The Evening Standard published George Orwell’s essay on ‘a nice cup of tea’ over 70 years ago. Since then, we have seen the proliferation of individual tea bags, electric kettles and an ever increasing variety of teas. Therefore, as an avid tea drinker, I felt it appropriate to update his original treatise.

Tea drinking is synonymous with Englishness…

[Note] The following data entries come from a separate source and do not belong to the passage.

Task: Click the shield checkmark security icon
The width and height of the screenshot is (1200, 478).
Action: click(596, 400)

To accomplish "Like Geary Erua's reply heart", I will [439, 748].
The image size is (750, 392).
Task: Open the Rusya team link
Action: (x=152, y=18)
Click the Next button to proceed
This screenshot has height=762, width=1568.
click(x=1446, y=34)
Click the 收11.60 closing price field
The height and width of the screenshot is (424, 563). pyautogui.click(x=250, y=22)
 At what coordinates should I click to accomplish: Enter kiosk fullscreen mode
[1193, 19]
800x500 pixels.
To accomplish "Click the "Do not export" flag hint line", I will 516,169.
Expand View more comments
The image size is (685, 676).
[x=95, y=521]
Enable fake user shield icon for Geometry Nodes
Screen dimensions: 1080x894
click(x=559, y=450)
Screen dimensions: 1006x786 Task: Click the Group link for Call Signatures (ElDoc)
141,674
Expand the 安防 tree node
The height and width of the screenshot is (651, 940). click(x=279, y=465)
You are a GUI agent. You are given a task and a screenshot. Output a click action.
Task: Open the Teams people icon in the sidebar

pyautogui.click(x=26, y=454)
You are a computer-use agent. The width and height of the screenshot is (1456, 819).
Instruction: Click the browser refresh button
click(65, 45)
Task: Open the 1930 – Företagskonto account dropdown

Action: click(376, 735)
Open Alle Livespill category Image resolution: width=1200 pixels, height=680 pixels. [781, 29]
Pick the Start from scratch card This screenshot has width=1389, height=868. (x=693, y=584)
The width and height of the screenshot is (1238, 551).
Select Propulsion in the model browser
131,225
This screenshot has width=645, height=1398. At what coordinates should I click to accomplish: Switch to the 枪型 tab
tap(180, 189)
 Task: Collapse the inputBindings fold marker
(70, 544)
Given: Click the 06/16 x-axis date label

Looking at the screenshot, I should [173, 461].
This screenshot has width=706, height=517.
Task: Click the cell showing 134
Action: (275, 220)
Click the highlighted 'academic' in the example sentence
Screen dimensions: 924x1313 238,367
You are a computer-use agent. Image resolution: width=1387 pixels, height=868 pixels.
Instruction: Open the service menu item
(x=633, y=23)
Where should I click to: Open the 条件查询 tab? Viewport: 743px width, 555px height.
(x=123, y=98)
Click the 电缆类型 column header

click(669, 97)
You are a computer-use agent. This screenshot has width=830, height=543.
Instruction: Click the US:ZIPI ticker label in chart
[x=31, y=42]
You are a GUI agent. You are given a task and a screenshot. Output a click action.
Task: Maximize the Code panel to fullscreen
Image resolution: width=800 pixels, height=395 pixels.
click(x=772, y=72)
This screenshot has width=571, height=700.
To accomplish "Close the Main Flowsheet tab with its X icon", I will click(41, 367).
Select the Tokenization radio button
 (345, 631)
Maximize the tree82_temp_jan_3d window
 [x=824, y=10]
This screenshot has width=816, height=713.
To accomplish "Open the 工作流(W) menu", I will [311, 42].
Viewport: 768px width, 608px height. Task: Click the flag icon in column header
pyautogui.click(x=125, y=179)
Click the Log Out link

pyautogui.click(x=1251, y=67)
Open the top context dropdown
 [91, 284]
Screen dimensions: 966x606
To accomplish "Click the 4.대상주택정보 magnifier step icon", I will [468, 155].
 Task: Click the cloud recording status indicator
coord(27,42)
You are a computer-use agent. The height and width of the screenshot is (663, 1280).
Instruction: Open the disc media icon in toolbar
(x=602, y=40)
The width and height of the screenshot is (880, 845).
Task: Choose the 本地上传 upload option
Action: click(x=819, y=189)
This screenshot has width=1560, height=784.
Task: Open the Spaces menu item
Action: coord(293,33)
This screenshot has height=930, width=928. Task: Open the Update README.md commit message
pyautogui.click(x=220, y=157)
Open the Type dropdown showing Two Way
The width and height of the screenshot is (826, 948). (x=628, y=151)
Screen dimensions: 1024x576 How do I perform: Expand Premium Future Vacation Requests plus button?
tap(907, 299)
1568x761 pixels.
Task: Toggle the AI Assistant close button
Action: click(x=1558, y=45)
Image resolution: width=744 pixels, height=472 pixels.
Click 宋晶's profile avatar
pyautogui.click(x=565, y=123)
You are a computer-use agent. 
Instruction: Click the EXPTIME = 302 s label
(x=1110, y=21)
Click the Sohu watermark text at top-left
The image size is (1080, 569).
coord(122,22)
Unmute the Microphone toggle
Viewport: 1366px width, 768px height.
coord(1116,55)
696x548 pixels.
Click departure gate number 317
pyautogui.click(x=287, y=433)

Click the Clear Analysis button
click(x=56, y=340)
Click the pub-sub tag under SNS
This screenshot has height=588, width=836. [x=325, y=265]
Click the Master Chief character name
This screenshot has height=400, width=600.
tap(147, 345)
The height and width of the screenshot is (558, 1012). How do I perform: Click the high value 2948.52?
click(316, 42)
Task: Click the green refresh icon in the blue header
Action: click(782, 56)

…Other countries may have perversions of preparation and drinking rituals, but the following points outline supplementary guidelines for the Englishman’s convenience.

They are as follows:

  • Breakfast or everyday tea should drunk from a mug . This offers a larger serving, appropriate for dipping biscuits. This also avoids delusions of grandeur— drinking cheap tea from a fine china tea cup is akin to drinking ale from a champagne flute.
  • The tea drinker must strive to drink the tea at optimum temperature. After it has cooled enough so as not to impair the flavour, but hot enough that the flavour of milk is not more apparent than that of the tea. If this happens, it should be poured away.
  • Contrary to Orwell’s advice, African tea is acceptable before lunchtime and largely unavoidable in tea blends. Afternoon tea should be a more delicate variety, such as Earl Grey or Darjeeling. Lighter teas can also be drunk at bedtime.
  • If pouring from an electric kettle, the water must be poured slowly and carefully after boiling has finished, to avoid any limescale finding its way into the cup.
  • It is more than acceptable to add milk to all black tea. However, the appropriate shade differs with different kinds. A rich copper is appropriate for stronger blends of assam or ceylon tea, whereas darjeeling or a good Earl Grey should have  a slightly more pallid almost cloudy appearance.
  • To reiterate Orwell, adding sugar to tea is no better than adding coca cola to fine scotch, or tomato ketchup to a prime steak. it is unnecessary and contrary to one’s health.
  • Loose leaf tea is vastly superior to tea bags and should aways be chosen in preference to the latter.
  • If entertaining guests, tea should be brewed in a pot and not the cup. It is also appropriate to offer more than one variety of tea.
  • Lapsang shouchong is an abomination and should not be drunk by any civilised human being.

I must also add the caveat that, tea is essential to one’s vitality and must be drunk in whatever style that circumstances permit. That is, any of the rules can be discarded if adhering to them will prevent one from drinking tea at all. However, when possible, the highest standards of tea making should be observed.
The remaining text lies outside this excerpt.